== Provided material ==
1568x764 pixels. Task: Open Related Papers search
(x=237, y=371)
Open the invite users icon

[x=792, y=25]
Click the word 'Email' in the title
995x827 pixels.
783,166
===
The response should consist of all the entries, copied without any alteration.

Solution >>
1568x764 pixels. Task: Open Related Papers search
(x=237, y=371)
Open the invite users icon

[x=792, y=25]
Click the word 'Email' in the title
995x827 pixels.
783,166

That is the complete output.